Tighter rules for young drivers could decrease insurance premiums


Tighter rules for young drivers could decrease insurance premiums

The Association of British Insurers (ABI) has suggested that new safety standards for younger drivers could reduce insurance premiums by up to £370 a year.

The average annual premium for a 17 to 18-year-old driver is currently more than £1,800.

But three million young drivers could save up to 20% of those premiums, if safety standards were improved, the ABI says.

These safety standards include a zero tolerance for blood alcohol levels, a limit to the number of passengers young drivers can carry as well as restrictions on driving in the dark.

Current figures suggest that 40% of 17-year-old males have an accident in their first six months of driving but the ABI believes tougher sanctions on younger drivers could see a reduction in the number of collisions.

A study by insurance comparison site Gocompare.com found that half of respondents asked in a recent survey agreed with the ABI's suggestions. 50% of British drivers would like the Government to consider a zero drink and drive alcohol limit for young drivers while 28% would like the Government to consider banning young drivers from carrying passengers in their cars until reaching a certain level of driving experience.

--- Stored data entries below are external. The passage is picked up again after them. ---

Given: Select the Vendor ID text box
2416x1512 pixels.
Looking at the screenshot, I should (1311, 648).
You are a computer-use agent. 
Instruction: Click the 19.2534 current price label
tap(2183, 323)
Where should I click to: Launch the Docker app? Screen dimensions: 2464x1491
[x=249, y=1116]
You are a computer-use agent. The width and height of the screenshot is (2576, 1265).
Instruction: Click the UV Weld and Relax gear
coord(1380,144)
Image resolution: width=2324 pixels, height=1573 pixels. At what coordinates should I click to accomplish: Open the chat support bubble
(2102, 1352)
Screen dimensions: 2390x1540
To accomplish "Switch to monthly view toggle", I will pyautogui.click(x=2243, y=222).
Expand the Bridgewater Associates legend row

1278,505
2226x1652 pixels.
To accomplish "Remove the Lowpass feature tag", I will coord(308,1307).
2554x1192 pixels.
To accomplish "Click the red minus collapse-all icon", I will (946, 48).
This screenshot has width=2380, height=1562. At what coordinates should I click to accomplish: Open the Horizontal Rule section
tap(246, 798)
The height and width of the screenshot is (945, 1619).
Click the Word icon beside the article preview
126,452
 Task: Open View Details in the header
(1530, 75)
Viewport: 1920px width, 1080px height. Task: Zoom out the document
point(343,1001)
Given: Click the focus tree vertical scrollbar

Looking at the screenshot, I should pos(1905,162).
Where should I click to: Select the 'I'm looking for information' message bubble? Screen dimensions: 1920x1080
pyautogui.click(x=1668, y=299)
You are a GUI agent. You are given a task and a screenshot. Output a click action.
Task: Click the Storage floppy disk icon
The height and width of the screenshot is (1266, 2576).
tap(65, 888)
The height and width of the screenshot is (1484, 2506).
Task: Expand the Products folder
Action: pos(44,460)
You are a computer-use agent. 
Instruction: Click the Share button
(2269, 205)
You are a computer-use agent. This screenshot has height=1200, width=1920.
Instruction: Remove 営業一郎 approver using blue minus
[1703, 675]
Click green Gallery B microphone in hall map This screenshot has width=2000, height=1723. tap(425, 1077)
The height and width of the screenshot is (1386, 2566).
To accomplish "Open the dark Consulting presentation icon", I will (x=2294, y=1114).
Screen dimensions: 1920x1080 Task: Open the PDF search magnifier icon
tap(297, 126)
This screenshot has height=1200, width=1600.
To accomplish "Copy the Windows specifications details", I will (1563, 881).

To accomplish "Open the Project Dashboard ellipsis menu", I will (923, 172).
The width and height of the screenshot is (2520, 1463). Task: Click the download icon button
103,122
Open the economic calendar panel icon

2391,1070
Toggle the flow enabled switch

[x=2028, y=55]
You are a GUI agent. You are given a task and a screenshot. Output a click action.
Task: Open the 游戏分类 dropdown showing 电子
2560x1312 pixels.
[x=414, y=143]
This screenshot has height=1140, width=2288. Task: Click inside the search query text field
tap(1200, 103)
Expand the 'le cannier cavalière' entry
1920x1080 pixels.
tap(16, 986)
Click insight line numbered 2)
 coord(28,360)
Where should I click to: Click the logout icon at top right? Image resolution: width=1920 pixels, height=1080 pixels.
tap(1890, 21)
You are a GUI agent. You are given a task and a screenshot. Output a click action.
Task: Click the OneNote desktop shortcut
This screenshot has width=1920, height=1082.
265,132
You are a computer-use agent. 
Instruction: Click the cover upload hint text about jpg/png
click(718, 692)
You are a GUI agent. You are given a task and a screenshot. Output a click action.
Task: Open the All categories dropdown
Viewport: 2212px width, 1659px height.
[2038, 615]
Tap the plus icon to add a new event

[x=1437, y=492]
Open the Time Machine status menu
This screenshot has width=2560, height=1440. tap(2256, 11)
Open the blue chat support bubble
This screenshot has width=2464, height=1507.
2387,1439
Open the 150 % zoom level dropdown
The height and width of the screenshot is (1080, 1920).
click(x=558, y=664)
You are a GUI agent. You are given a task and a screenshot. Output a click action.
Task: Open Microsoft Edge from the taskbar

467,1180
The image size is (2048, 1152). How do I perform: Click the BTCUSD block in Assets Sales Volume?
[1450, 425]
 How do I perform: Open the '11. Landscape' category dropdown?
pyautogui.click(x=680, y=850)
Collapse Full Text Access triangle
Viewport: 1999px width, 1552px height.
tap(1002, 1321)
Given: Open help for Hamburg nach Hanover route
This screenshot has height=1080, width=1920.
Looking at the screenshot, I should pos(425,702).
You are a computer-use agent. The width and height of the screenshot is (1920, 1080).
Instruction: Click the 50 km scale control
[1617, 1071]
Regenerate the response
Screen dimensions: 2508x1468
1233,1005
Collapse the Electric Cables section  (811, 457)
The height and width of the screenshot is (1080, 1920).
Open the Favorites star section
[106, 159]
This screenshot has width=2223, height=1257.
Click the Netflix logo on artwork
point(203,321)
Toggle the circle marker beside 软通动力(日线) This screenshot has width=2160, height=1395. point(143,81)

But many industry experts believe the ABI has taken things too far. "Whilst we agree that there is a need to improve the safety of young drivers, we believe that the ABI has gone too far in its recommendations which could serve to stifle the learning experience of young drivers, rather than enhance it," said Michelle Fisher, Brand Manager for Goodyear Tyres.

"We work closely with experts such as the Driving Instructors Association to better understand the best way to approach the teaching of young drivers and believe that restricting a novice driver's exposure to certain driving conditions (such as night time driving and driving with friends in the car) post-test is simply delaying the inevitable and serves to move risk back a few months rather than eradicate the risk entirely," added Fisher.

"It is short-sighted to think that after 6 months of driving around only in daylight hours and with no mates in the back, they will suddenly expertly manage these risks."